Section 3 - Roles, Responsibilities and Accountabilities

Vice-Chancellor and President

(11) The Vice-Chancellor and President is the public official of UQ and is responsible for:

  1. ensuring UQ has appropriate policy, training and awareness initiatives and other control systems in place to prevent, detect and manage corrupt conduct (including fraud) incidents;
  2. setting the tone of the organisation, including leading and promoting an ethical culture;
  3. encouraging reporting of reasonably suspected corrupt conduct;
  4. ensuring appropriate action is taken in respect to corrupt conduct and fraud.

Heads of Organisational Units

(12) Heads of Organisational Units are responsible for promoting this Policy and related procedure to all staff, affiliates and volunteers within their respective areas of control and ensuring there are effective control systems in place to manage fraud and corrupt conduct.

Integrity Unit

(13) The Vice-Chancellor and President has authorised the Director, Integrity Unit to refer matters of reasonably suspected corrupt conduct to the CCC. The Integrity Unit will also:

  1. assess and investigate fraud and corrupt conduct matters;
  2. implement strategies across UQ to mitigate against risks of fraud and corrupt conduct; and
  3. inform Internal Audit of any systemic breakdown of internal controls identified at the conclusion of an investigation for consideration in the Internal Audit planning process.

Internal Audit

(14) Internal Audit will report any cases identified as possible fraud and corrupt conduct to the Integrity Unit for further assessment. 

UQ Staff, Affiliates and Volunteers

(15) All UQ staff, affiliates and volunteers have, pursuant to the Staff Code of Conduct Policy, a responsibility to report concerns of reasonably suspected fraud in, or involving the workplace, or corrupt conduct to any of the following:

  1. their supervisor or senior management in their work area;
  2. Human Resources Division;
  3. Integrity Unit; or
  4. Chief Operating Officer.

(16) Reports of reasonably suspected corrupt conduct can also be referred directly to the CCC.

(17) All complaints involving reasonably suspected fraud and/or corrupt conduct must be referred to the Director, Integrity Unit for proper assessment and where necessary, referral to the CCC.

(18) Staff, affiliates and volunteers also have an obligation to participate in training that raises awareness regarding culture, accountability and internal controls as it applies to fraud and corrupt conduct.

Top of Page

Section 4 - Monitoring, Review and Assurance

(19) The Director, Integrity Unit is responsible for the promotion of this Policy and the related procedure and for ensuring that they are regularly reviewed for currency and effectiveness.

(20) The Director, Integrity Unit will continually monitor and review actions for the purpose of:

  1. assessing compliance with the Policy and to demonstrate/confirm its effectiveness;
  2. identifying, assessing and promptly addressing any deficiencies;
  3. ensuring ongoing relevance of the Policy;
  4. assessing effectiveness of controls; and
  5. reporting through the Chief Operating Officer on weaknesses in controls as appropriate.
Top of Page

Section 5 - Recording and Reporting

(21) The Integrity Unit will record all reported or detected incidents of fraud or corrupt conduct within its Complaints Management Database. 

(22) The Integrity Unit will prepare and submit reports on current matters and trends involving fraud or corrupt conduct as required and where appropriate for statistical analysis and corrupt conduct prevention, and to the following parties as required or requested:

  1. Complaints Management Committee
  2. Vice-Chancellor's Risk and Compliance Committee
  3. Senate Risk and Audit Committee
  4. the CCC
  5. external auditors.
Top of Page

Section 6 - Appendix


Term Definition
Affiliates Academic title-holders, visiting academics, emeritus professors, adjunct and honorary title-holders, industry fellows and conjoint appointments.
Complaint An expression of dissatisfaction with a product or service offered or provided by UQ or the conduct of UQ staff, affiliates, volunteers or students (in so far as their role at UQ), whether voiced by a member of the community, staff, affiliate, volunteer or a student.

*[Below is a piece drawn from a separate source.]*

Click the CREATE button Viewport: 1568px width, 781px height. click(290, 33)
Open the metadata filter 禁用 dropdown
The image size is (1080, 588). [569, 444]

In relation to corrupt conduct, a complaint includes information or a matter of reasonably suspected corrupt conduct.
Corrupt Conduct Under s15 of the CC Act, there are two different types of corrupt conduct known as ‘Type A’ and ‘Type B’: 
• Type A involves conduct by any person that affects, or could affect, how officers from a Unit of Public Administration (i.e. the University) perform their functions or exercise their powers.
Some common examples of Type A corrupt conduct include fraud (e.g. misuse of a corporate credit card), unauthorised release of information or nepotism in recruitment.
• Type B involves conduct by any person that impairs, or could impair, public confidence in public administration.
Type B corrupt conduct might include collusive tendering or dishonestly obtaining public funds or state assets.
Each type of corrupt conduct has to satisfy three essential elements including that the conduct must be either a criminal offence or serious enough to warrant dismissal. Further details about this essential criteria can be found at s15 of the CC Act and in the CCC’s guide 'Corruption in focus'.
Corruption A broader term than corrupt conduct. Defined by the Australian Standard 8001-2021 Fraud and Corruption Control as:

‘Dishonest activity in which a person associated with an organisation (e.g., director, executive, manager, employee or contractor) acts contrary to the interests of the organisation and abuses their position of trust in order to achieve personal advantage or advantage for another person or organisation. This can also involve corrupt conduct by the organisation, or a person purporting to act on behalf of and in the interests of the organisation, in order to secure some form of improper advantage for the organisation either directly or indirectly.’
Fraud Defined by Australian Standard 8001-2021 Fraud and Corruption Control as:

‘Dishonest activity causing actual or potential gain or loss to any person or organisation including theft of moneys or other property by persons internal and/or external to the organisation and/or where deception is used at the time, immediately before or immediately following the activity.’
Reasonably suspects Under the CC Act, 'reasonably suspects' means 'suspects on grounds that are reasonable in the circumstances'. The 'Corruption in focus' guide adds that for a suspicion to be ‘reasonable’, there needs to be more than bare or idle speculation and that, in essence, there must be some evidence sufficient for a reasonable person to suspect corrupt conduct.
Staff Continuing, fixed-term, research (contingent funded) and casual staff members.
Volunteers Members of the community who donate their services in a voluntary capacity to UQ without expectation of remuneration. Volunteers include those undertaking work on fundraising and community-oriented projects, tertiary students wishing to gain exposure to particular UQ functions, among others.